🤖 AI Summary
This work addresses the susceptibility of pretrained language models to catastrophic forgetting during fine-tuning or quantization, which often leads to significant degradation of their original capabilities. For the first time, the authors integrate flat minima optimization into the pretraining phase by leveraging Sharpness-Aware Minimization (SAM), a large initial learning rate, and a shortened learning rate annealing schedule to steer convergence toward flatter loss landscapes. This approach substantially enhances model stability and knowledge retention in downstream tasks: it reduces forgetting by an average of 80% across models ranging from 20M to 150M parameters, and when applied mid-training with SAM on the OLMo-2-1B model, it mitigates forgetting by 31% after MetaMath fine-tuning and by 40% following 4-bit quantization.
📝 Abstract
Pretraining optimizers are tuned to produce the strongest possible base model, on the assumption that a stronger starting point yields a stronger model after subsequent changes like post-training and quantization.
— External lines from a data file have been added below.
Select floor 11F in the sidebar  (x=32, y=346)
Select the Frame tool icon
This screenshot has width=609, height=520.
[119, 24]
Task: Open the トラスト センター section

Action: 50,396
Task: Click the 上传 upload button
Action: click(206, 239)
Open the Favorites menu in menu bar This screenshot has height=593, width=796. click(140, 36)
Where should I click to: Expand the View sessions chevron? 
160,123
This overlooks the geometry of the base model which controls how much of the base model's capabilities survive subsequent parameter updates. We study three pretraining optimization approaches that bias optimization toward flatter minima: Sharpness-Aware Minimization (SAM), large learning rates, and shortened learning rate annealing periods. Across model sizes ranging from 20M to 150M parameters, we find that these interventions consistently improve downstream performance after post-training on five common datasets with up to 80% less forgetting. These principles hold at scale: a short SAM mid-training phase applied to an existing OLMo-2-1B checkpoint reduces forgetting by 31% after MetaMath post-training and by 40% after 4-bit quantization.